Northern Water-thrush (Seiurus noveboracencis noveboracensis)[edit]


Range: Breeds chiefly in Canadian Zone from northern Ontario, northern Ungava, and Newfoundland south to central Ontario, northwestern New York, and northern New England, and in mountains south to Pennsylvania and West Virginia; winters from the Valley of Mexico to Colombia and British Guiana, and from the Bahamas throughout the West Indies.
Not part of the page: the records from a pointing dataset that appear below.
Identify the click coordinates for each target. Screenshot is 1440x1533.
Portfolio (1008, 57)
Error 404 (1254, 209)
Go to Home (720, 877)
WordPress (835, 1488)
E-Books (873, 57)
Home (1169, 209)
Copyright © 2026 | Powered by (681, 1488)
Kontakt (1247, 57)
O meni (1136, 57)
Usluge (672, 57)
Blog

So far as appearance, motions, and habits go, the water-thrush is more thrush than warbler, and one who sees him for the first time walking sedately along with teetering tail may well be excused for declining to class him with the warbler family. He is partial to swamps and wet places, is a ground frequenter, and in no real sense arboreal. Though an inhabitant of the wilds and showing strong preference for swampy ground, he not infrequently visits gardens even in populous towns, and seems to be quite at home there in the shade of the shrubbery. A sharp and characteristic alarm note often calls the attention of the chance passerby, who would otherwise overlook the bird in its shady recesses.

Few who are privileged to hear its notes will dissent from the opinion that the water-thrush is one of the foremost of the warbler choir and a real musician. The bird is a ground builder, placing its nest under the roots of an upturned tree, in banks, or in cavities of various sorts.